« Je peux témoigner que l’apprentissage, ça marche », a affirmé ce matin l’invité de la nouvelle matinale de France Inter, le président-directeur général de Veolia, Antoine Frérot. « L’apprentissage, ça marche »… On croirait entendre un de ces slogans publicitaires entêtants un peu bêta, à la « Seb, c’est bien » ou « Dior, J’adore ». À ceci près que l’apprentissage n’est ni un mixer ni un joli flacon : c’est une formation professionnelle, « qui a mauvaise presse », a souligné l’intéressé. Et tellement mauvaise que Monsieur Frérot n’y verrait même pas ses fils : « le problème ne s’est pas posé, étant brillants à l’école », nous dit-il. Drôle de « témoignage » pour qui voulait vanter les mérites d’une filière déjà mal-aimée.
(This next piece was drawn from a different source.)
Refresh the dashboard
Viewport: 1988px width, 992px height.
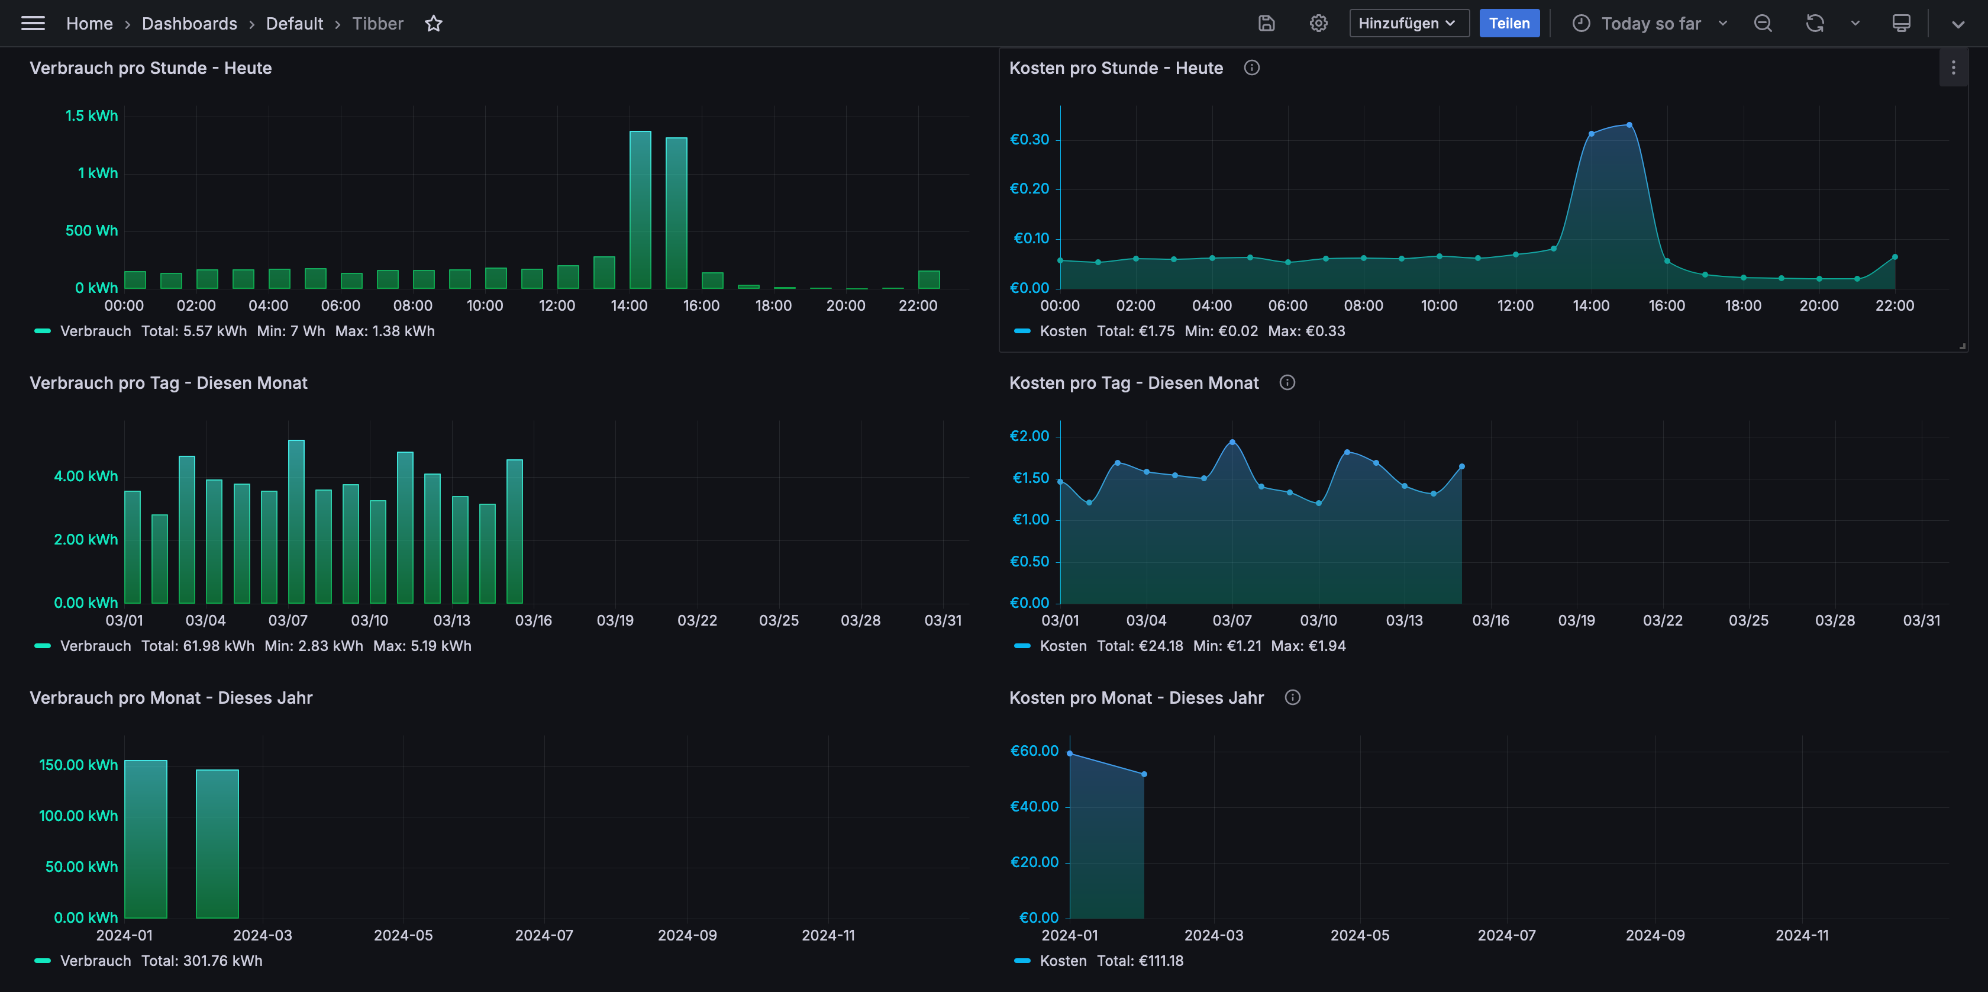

Quand j’étais petite, on m’a toujours dit qu’il fallait « faire des études » le plus longtemps possible, faire un bac général puis aller à l’université et « profiter ». Profiter au maximum de cette période sacrée que viendrait bientôt rompre l’entrée dans la vie active. Par chance, ma situation familiale me le permettait, alors étudiante en fac d’histoire et de géographie, je squattais la bibliothèque sans trop savoir ce que j’allais un jour pouvoir faire de ces livres aussi poussiéreux que passionnants.

Un jour, l’appel du large se fit sentir assez fort. Stop, taisez-vous les bouquins, les chercheurs, les références. J’avais envie de bosser, de produire. Et pas pour des notes, pas pour des appréciations. J’ai foncé au Bondy Blog qui m’a fait écrire sur ce que je voulais tant que ça parlait des sans-voix, de ceux qui n’étaient pas (encore) référencés dans les bibliothèques universitaires mais qui avaient néanmoins pas mal de choses à dire. Les premiers stages sont arrivés, puis, ayant été reçue au CELSA par une voie interne à la Sorbonne, j’ai entendu parler des formations en alternance – aussi appelées contrat d’apprentissage.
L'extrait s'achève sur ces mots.